Numbers 4:21-7:89; Judges 13:2-25; Luke 1:11-20
It's never easy to apologize, but the Torah requires us to confess our sins and then make restitution when we have wronged another. Confession, Repentance, Restitution
When we sin against another person, causing them some loss, we must confess the sin, but we must also prove our repentance by making restitution. In most cases our restitution should include a sincere confession and apology to the individual we have wronged. A person must seek his neighbour’s forgiveness before seeking God’s.
And he shall make restitution in full for his wrong and add to it one-fifth of it, and give it to him whom he has wronged. But if the man has no relative to whom restitution may be made for the wrong, the restitution which is made for the wrong must go to the LORD for the priest, besides the ram of atonement, by which atonement is made for him. (Numbers 5:7-8)
In some cases, the victim has suffered no injury and remains unaware of the offense committed against him or her. In such a case, the person might be unnecessarily hurt to hear one’s confession. It may be best to spare the person the injury that would be incurred by the confession and apology. For example, a husband probably should not say to his wife, “I apologize for gazing on other women whom I find more attractive than you.”
Sometimes the desire to confess a sin to a person who does not know about the sin stems from a selfish desire to relieve one’s own feelings of guilt. The confessor is unconcerned with how the apology will emotionally damage the victim. In such situations, a person should employ common sense and a little empathy before offering an apology.
In most cases, however, the clear and certain thing to do is to seek out the person you have wronged and apologize. Along with the apology comes restitution. In matters involving financial loss, the Torah prescribes a minimum of full repayment plus one-fifth the value. If the sin also involved a matter of sacrilege, such as swearing falsely, the sinner must also bring “the ram of atonement” as a guilt offering to the Sanctuary.

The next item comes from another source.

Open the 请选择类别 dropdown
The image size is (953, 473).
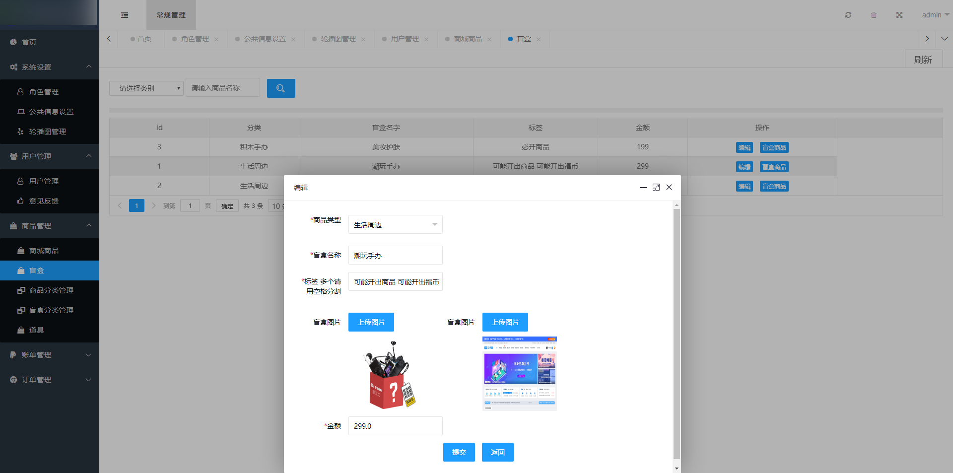coord(146,88)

If one’s victim has died or is no longer available, one must still pay the restitution. The restitution should be made to the victim’s next of kin according to the order of blood redemption outlined in Leviticus 25:25-31, i.e., brother, uncle, cousin. The Torah says that the restitution must be given to the man’s kinsman kinsman- redeemer: “But if the man has no redeemer to whom restitution may be made for the wrong, the restitution which is made for the wrong must go to the LORD for the priest” (Numbers 5:8).